The people who develop code to get into other people's systems for malevolent purposes are currently holding off on releasing it, if they have something which is very effective. Your advice will put people at risk.
Please don't spread this mindset. You are completely misinformed.
There are new 0-days, exploits, and malware popping up literally daily. Security patching is a lagging operation, playing whack-a-mole with new problems as they are discovered, tested, and patched. Threat actors are actively and regularly exploiting unpatched Windows 10 machines, and I promise that you have no idea it's happening. The grand majority of home user compromises happen within seconds and threat actors often have persistence in your home environment for weeks or months before you'll even notice, if ever.
If you think you're safe because you're savvy enough to spot a scammer on the phone or a malware pop up, you're not even halfway to safe. 83% of attack success by a threat actor is against unpatched machines.

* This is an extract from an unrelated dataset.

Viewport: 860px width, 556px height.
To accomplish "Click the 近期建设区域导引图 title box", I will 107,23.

Understand that they may not gain initial access via an unpatched endpoint. Your ISP's modem is often the initial access vector. Once they've established a beach head, they start probing your network for endpoints. It's very easy to determine operating systems running by simple, publicly-available scanning solutions such as NMAP.

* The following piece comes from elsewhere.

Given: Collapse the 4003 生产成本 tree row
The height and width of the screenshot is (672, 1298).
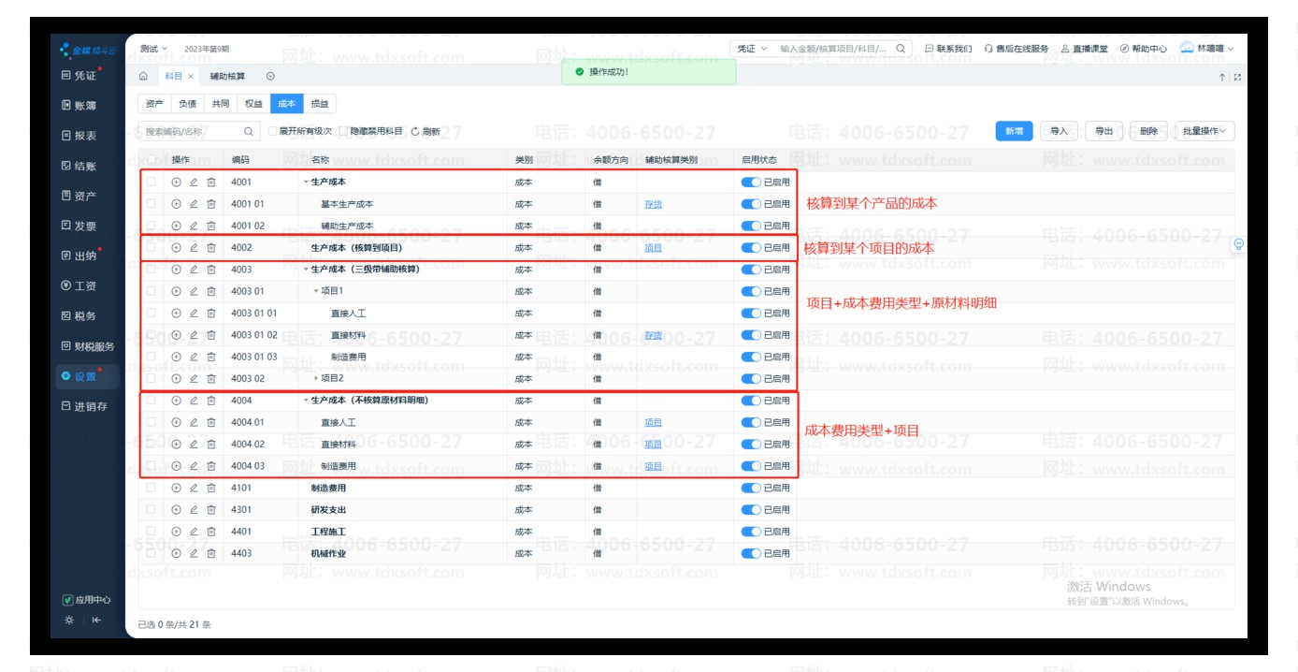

Once they've found an OS that's no longer supported, it's trivially easy to breach them, because the exploits are known and unpatched. For more recent operating systems, they'll probe for open ports, and they'll start hammering on them with common attack vectors to see if any of them bear fruit. Once they find one, it's game over.
Saying that security updates for Windows 10 don't impact a typical home user is foolhardy. Just because you're sitting on a NATted machine behind your ISP doesn't make you safe. Just because you have three antivirus and antimalware solutions installed doesn't make you safe. (This actually makes you LESS safe, FWIW.)
Stop blaming the OS developers. They're deploying patches to keep you safe. You have to do it on your phone regularly. You have to patch MacOS and Linux regularly too. Why does everyone think Windows is some unique fish in this pond?